TASK: Pick out each line of the records that contains the string "Image", matching upper and lower case exactly, and copy those lines out whole.

DATA LINES:
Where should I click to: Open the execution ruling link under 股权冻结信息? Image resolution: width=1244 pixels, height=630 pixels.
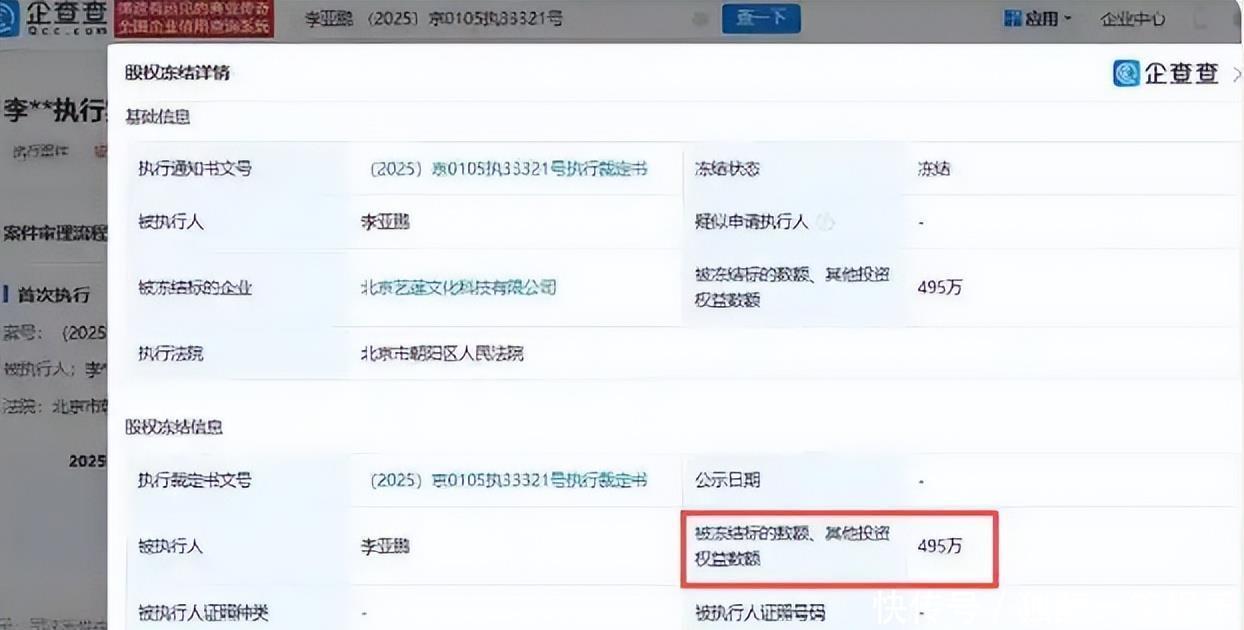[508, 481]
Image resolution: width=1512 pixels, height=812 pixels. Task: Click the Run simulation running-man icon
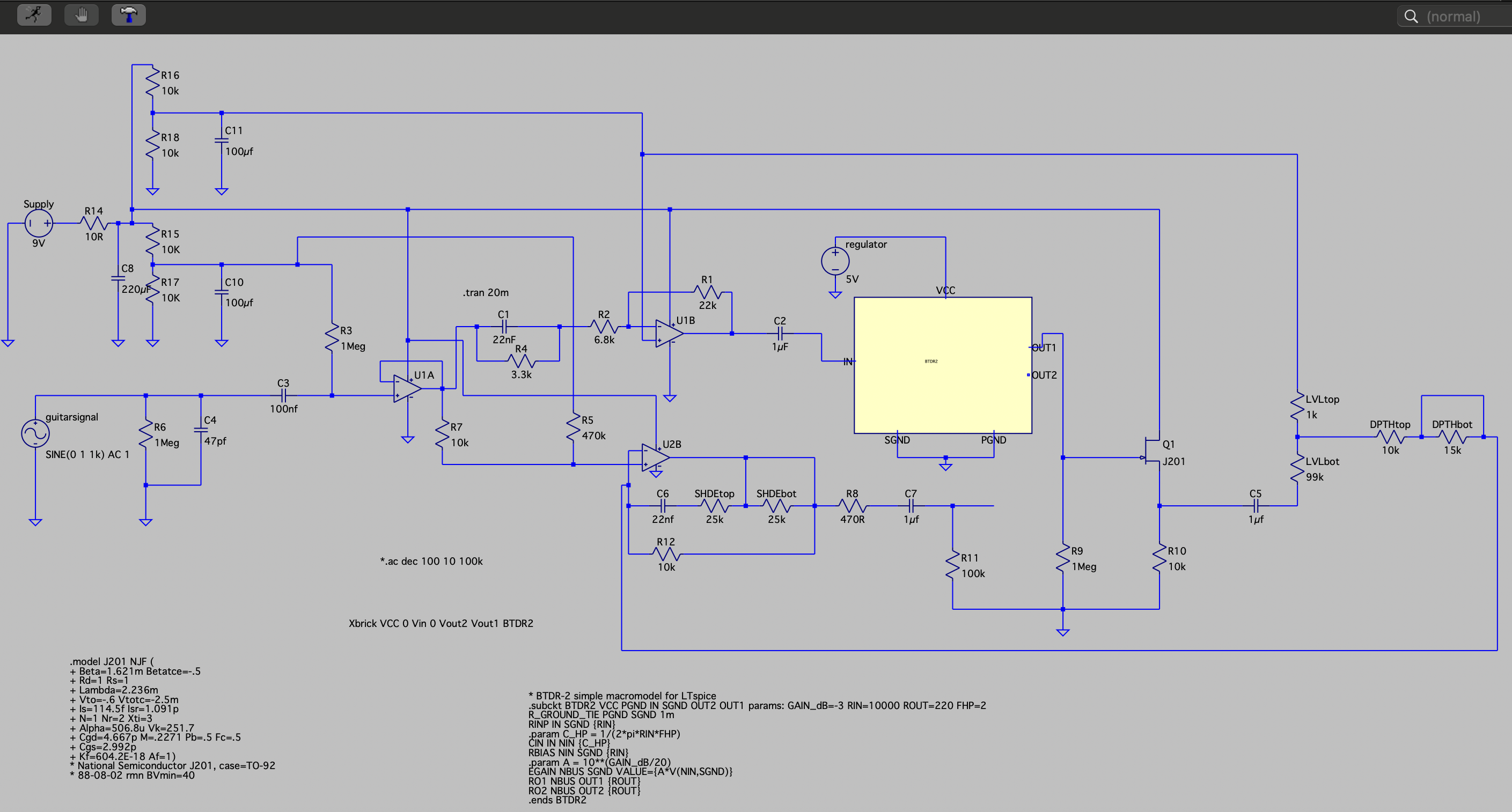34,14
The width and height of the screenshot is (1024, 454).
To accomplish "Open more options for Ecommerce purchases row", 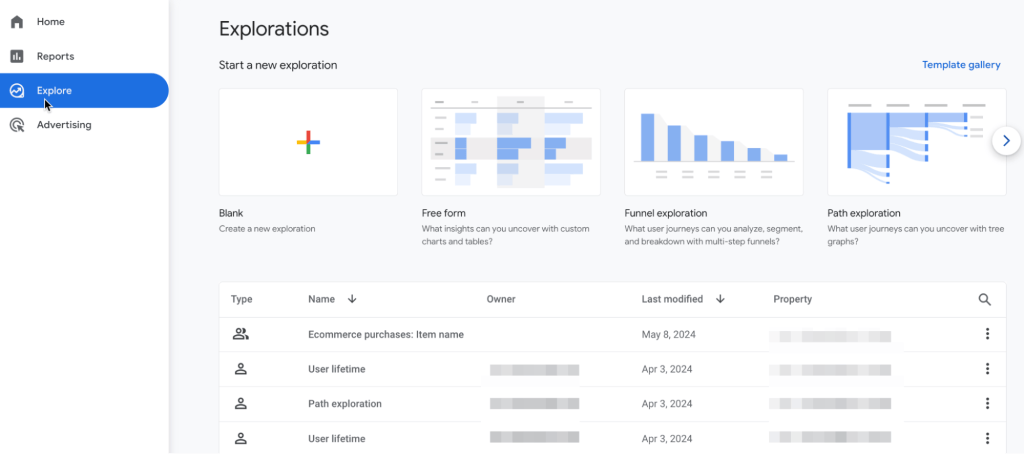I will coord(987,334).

RESPONSE:
Where should I click to: Open the execution ruling link under 股权冻结信息? Image resolution: width=1244 pixels, height=630 pixels.
Image resolution: width=1512 pixels, height=812 pixels. Task: Click the Run simulation running-man icon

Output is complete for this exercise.